Le Conserve  o ghiacciaie, così denominate secondo i tempi e i luoghi, erano molto diffuse nella zona costiera romagnola e in quelle limitrofe già nel sec. XVI; esse avevano la specifica funzione, riempite col ghiaccio o la neve,di conservare il pesce. Cesenatico ne ha possedute un nutrito nucleo( oltre 20), in parte ancora funzionante agli inizi del secolo, e tre sono conservate in un aspetto vicino a quello originario, a testimonianza della cultura materiale della sua gente storicamente legata alla vita del mare.

Casa Moretti,  casa natale del poeta Marino Moretti sono custoditi i suoi libri e le sue carte. Attualmente è un centro di studi e ricerche sulla cultura italiana novecentesca.

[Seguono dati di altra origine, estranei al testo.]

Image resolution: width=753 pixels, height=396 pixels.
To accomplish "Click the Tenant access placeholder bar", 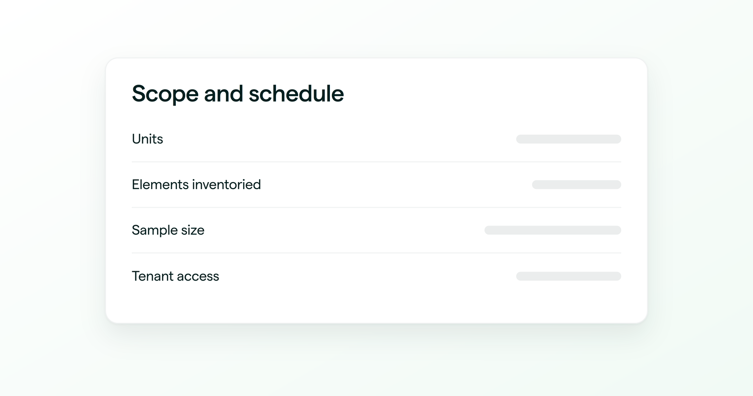I will [x=569, y=276].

Biblioteca comunale - Antiquarium
Le fonti storiche e le ricerche archeologiche testimoniano la presenza nel territorio di Cesenatico un piccolo centro romano identificabile, in periodo repubblicano( II-I sec. a.C.) con le "Tabernae Cossutianae" e, successivamente con l'" Ad Novas" del periodo Imperiale(I-IV sec. d.C.) riportata dalla "Tabula Peutingeriana" sul tracciato della via consolare "Popilia". All'interno dell'antiquarium è esposta una documentazione sui rinvenimenti archeologici relativi a questa antica località e una serie di materiali d'uso, in prevalenza ceramici, databili dall'età roamno repubblicana a tutto il periodo imperiale, fra cui lucerne, vasi, piatti, pesi e monete.Pregevoli alcune statue e frammenti in terracotta della locale fornace romana di " Cà Turchi".

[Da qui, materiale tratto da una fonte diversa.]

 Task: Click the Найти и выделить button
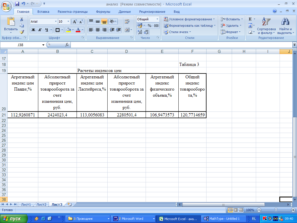[x=285, y=26]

Gli Affreschi di Piazza del Monte
Lungo la via Baldini, o meglio in località Piazza del Monte, su dodici pannelli di proprietà comunale collocati sul muro della Chiesa dei Cappuccini, artisti locali ( Arfilli, Caimmi, Casali, Cortesi, Di Bartolomeo, Knauf, Mazzanti, Mercuriali, Pericoli, Petrini, Trebbi ) nei primi anni del 1970, hanno realizzato opere pittoriche raffiguranti costumi, scene e paesaggi di Cesenatico.

Le colonne
Ai lati del ponte, sul porto canale, si notano due colonne di probabile origine greco-bizantina; esse furono erette in luogo durante il dominio veneziano ai primi del cinquecento.

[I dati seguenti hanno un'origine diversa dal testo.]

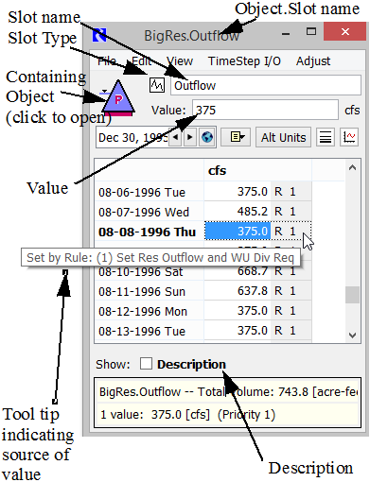Click the row-lines display icon

[326, 137]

Grattacielo...se il porto-canale rappresenta la Cesenatico storica, il Grattacielo di Cesenatico, edificato negli anni '50 sul lungomare, nella zona nuova della città di fronte al preesistente Grand'Hotel, è senza dubbio il simbolo della Cesenatico moderna e turistica. Il Grattacielo di Cesenatico situato proprio sul litorale, nel centro di Cesenatico (provincia di Forlì- Cesena) è diventato un punto di riferimento per tutta la riviera romagnola. Alto ca 118m venne costruito nel 1958 seguendo i canoni architettonici del dopoguerra ed è ancora oggi uno degli edifici più alti d'Italia in muratura. Consta di 33 piani anche se solo 30 sono abitati e all'interno si trovano 120 appartamenti.
La parte nuova della città, che si sviluppa lungo il Viale Carducci parallelo al lungo mare, è stata dedicata pressoché interamente al turismo, con Alberghi, negozi, ristoranti, sale giochi, bar e pub.
Infine, per quanto non siano menzionabili come veri e propri monumenti, non si può di certo negare il valore iconografico assunto nel tempo dagli stabilimenti balneari di Cesenatico, veri e propri centri di ricreazione estiva e motore economico della città.

Dalla primavera 2006 è aperto al pubblico lo "Spazio Pantani" vicino alla stazione. Un museo che riporta cimeli, bibiclette ed oggetti appartenuti al campione del ciclismo Marco Pantani, morto tragicamente il 14 Febbraio 2004 a Rimini.